Combating Online Extortion with Readiness and Response

Extortion over the internet is often a cybercriminal’s quickest path to profits. It can take little more than a commodity exploit to drop ransomware onto a vulnerable endpoint, or a weak password to commandeer a poorly configured online storage service or database.

The end result for the victim is instant angst as proprietary or customer information is encrypted or stolen, and subsequently held for ransom. Rather than focus on the core business, decision-makers must stop everything and respond in a manner in which operations continue, data is recovered, a company’s reputation doesn’t suffer, and a similar incident never happens again.

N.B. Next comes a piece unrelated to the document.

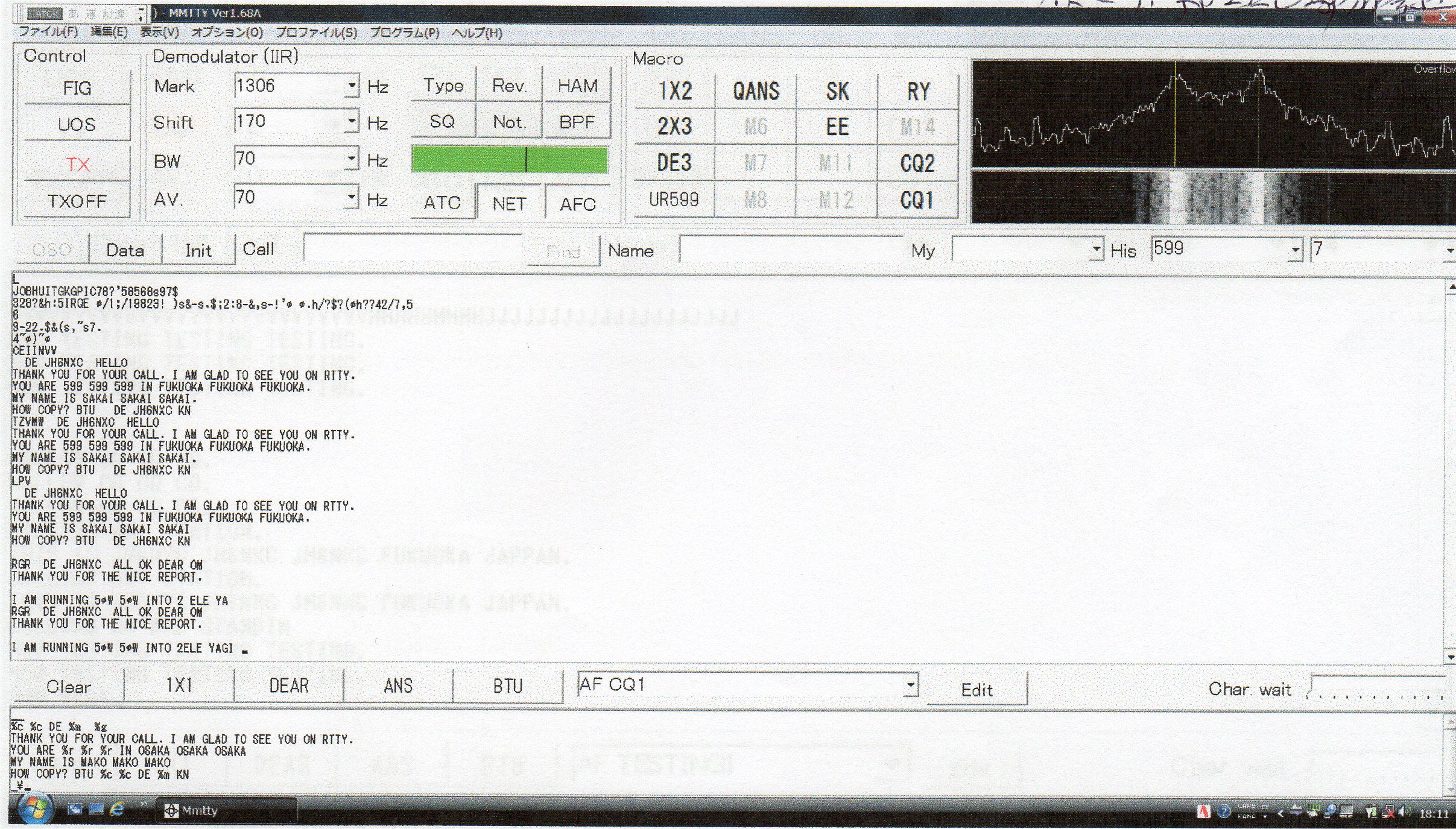Image resolution: width=1456 pixels, height=829 pixels.
Task: Expand the Shift value dropdown
Action: 352,121
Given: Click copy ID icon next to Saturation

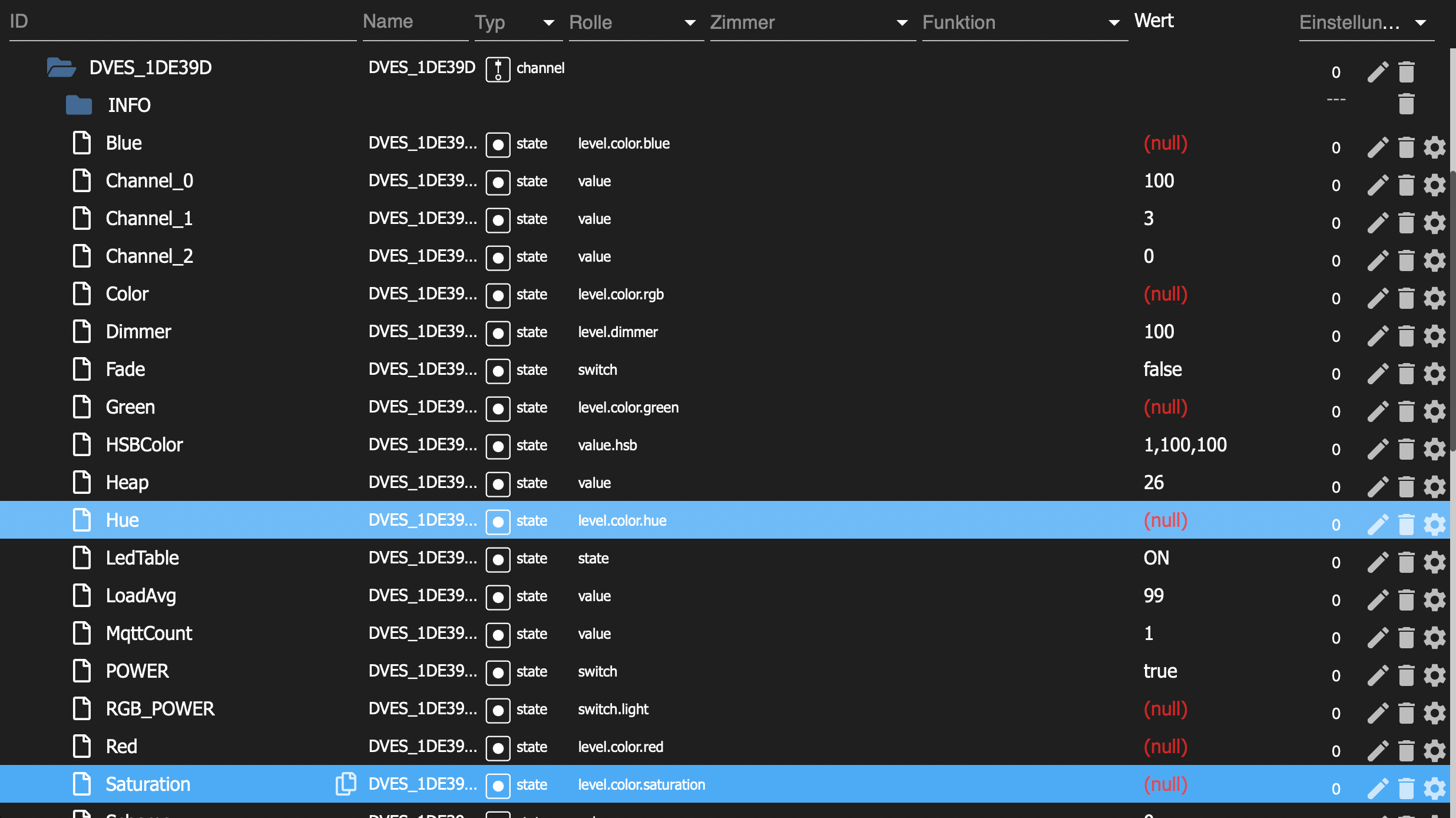Looking at the screenshot, I should click(346, 784).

That’s a lot to deal with on the fly. It also dredges up many questions that business and IT executives rarely imagined a few short years ago. For instance, in the short-term, do you have the capacity to buy and transfer cryptocurrency safely if you make the decision to pay a ransom? Are your people equipped to communicate and interact with an attacker? Do you know enough about the attacker to trust this isn’t a hoax? How will you respond to stakeholders and the public, if necessary?

When an organization is the target of a ransomware or cyber extortion attack, it must quickly determine the nature and extent of the attack and mitigate quickly because the longer an attack lingers, the more potential damage the organization suffers as a result of data and service inaccessibility. For those entities with even more critical services, such as financial services companies or healthcare providers, downtime has serious implications.

The response to a ransomware or extortion attack may include a determination by the victim to pay—or negotiate payment of—the requested ransom. Payment of the demanded ransom may result in prompt return of data and data functionality at a fraction of the cost of reconstructing from backups, or in the case where no backup exists, rebuilding data repositories from scratch.

Law enforcement and the security research community don’t advocate the funding of a criminal economy by paying ransomware demands or giving in to extortionists who may have a company’s encrypted data in their possession. But organizations concerned with impermissible downtime and the prospect of critical systems and data remaining inaccessible may seriously weigh those losses against the cost of acquiring and storing of cryptocurrency for such an eventuality.

Support services such as Flashpoint’s new Threat Response & Readiness Subscription go beyond the acquisition of cryptocurrencies to pay off a ransom demand. Flashpoint provides research to organizations impacted by attacks, as well as directly engages with threat actors; part of this engagement may also include providing access to cryptocurrency.

It anticipates many pre- and post-infection factors that feed into that decision, including some that organizations may not consider as they enter into such an engagement with an attacker. Flashpoint’s subject-matter experts and unique access to the Deep & Dark Web (DDW) provides clients with the necessary intelligence to support a number of critical assessments. The Response portion of the service makes the determination of whether an attack is a true ransomware or extortion situation, and whether the lost data may be recovered by other means. Analysts can also make a determination about the integrity of the attacker in such situations, and also learn more about the history of the wallet accepting the ransom payment, in addition to the quick acquisition of cryptocurrency and engagement with the attacker.

The Readiness portion of the new service covers pre-infection preparedness starting with a ransomware workshop in which clients are educated about ransomware, how it works, why organizations become infected, the evolution of this threat, profiles of attackers, cryptocurrency and issues related to payments, and other details relevant to the customer organization or vertical. It also includes tabletop exercises where critical stakeholders can put a response plan through its paces before it’s tested in a real-life attack. Stakeholders discuss simulated scenarios, assess the efficacy of current plans, ensure clarification on roles and responsibilities, and improve coordination to help better mitigate future attacks.

In both Response and Readiness, Flashpoint will also work with companies to develop contingencies in the event of an attack, including establishing a process to ensure payments can be made securely and quickly.